Nous ne saurions partager cette opinion. Sans doute un langage plus décent contribuerait à la dignité de la presse en Angleterre. Mais cette liberté d’invective n’est pas particulière aux journaux ; elle fait partie de la langue politique du pays. Le même jour où vous aurez lu dans le Times que le Morning-Chronicle est un polisson (scoundrel), et dans le Morning-Chronicle que le Times est un coquin (ruffian), vous entendrez O’Connell, dans un meeting, dire que les tories sont des voleurs. Les habitudes de la presse, en Angleterre, sont les mêmes que celles des chambres ; il se fait dans les deux camps la même consommation d’injures et de gros mots. Les Anglais ne sont pas des Athéniens.

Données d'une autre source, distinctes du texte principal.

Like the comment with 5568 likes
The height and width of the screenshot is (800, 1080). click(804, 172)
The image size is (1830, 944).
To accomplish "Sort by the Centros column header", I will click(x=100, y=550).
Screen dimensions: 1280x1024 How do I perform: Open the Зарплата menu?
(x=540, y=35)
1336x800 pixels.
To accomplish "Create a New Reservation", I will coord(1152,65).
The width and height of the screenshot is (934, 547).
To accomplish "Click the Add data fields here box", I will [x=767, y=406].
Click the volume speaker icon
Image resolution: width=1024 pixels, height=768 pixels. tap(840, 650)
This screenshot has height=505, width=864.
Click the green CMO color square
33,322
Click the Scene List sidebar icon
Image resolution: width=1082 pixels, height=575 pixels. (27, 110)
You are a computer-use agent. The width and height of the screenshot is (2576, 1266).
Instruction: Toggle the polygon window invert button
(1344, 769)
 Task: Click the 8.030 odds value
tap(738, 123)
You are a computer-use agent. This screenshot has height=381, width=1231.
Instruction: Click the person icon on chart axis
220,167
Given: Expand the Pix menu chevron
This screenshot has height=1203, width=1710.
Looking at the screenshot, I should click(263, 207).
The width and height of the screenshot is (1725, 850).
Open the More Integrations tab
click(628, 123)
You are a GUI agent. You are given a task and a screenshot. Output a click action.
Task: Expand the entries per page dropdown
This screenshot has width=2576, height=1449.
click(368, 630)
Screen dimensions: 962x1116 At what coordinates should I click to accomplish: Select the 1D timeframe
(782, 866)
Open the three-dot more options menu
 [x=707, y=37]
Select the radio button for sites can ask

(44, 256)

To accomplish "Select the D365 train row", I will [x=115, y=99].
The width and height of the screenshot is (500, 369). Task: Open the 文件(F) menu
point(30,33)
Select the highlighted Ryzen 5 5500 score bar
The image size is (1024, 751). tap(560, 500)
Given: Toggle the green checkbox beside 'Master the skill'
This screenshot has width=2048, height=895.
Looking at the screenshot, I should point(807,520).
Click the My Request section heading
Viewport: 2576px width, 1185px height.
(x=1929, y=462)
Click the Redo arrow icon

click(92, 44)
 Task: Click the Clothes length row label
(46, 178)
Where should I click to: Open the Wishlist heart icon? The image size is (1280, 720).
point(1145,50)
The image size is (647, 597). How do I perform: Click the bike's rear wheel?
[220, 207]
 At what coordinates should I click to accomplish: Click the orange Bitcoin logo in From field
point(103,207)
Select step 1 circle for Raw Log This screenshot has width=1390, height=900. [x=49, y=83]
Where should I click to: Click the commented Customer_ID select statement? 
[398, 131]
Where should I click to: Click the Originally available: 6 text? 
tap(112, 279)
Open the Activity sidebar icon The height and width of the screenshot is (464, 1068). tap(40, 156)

Nous reconnaissons les avantages de la presse anglaise. Il n’y a pas de journaux au monde mieux informés, qui renferment une plus grande quantité ni une plus grande variété de renseignemens. Les propriétaires n’épargnent pour cela ni soins ni dépenses ; le Times, pour sa correspondance de Paris, dépense annuellement 4 à 5 mille livres sterling, somme égale à ce que coûte la rédaction entière d’un journal parisien. Qu’un meeting se tienne à Édimbourg ou à Manchester, on enverra deux reporters en poste et à grands frais pour recueillir les discours et les émotions. Tout ce que l’on peut faire avec de l’argent, nos voisins le font, et le font mieux que nous[1].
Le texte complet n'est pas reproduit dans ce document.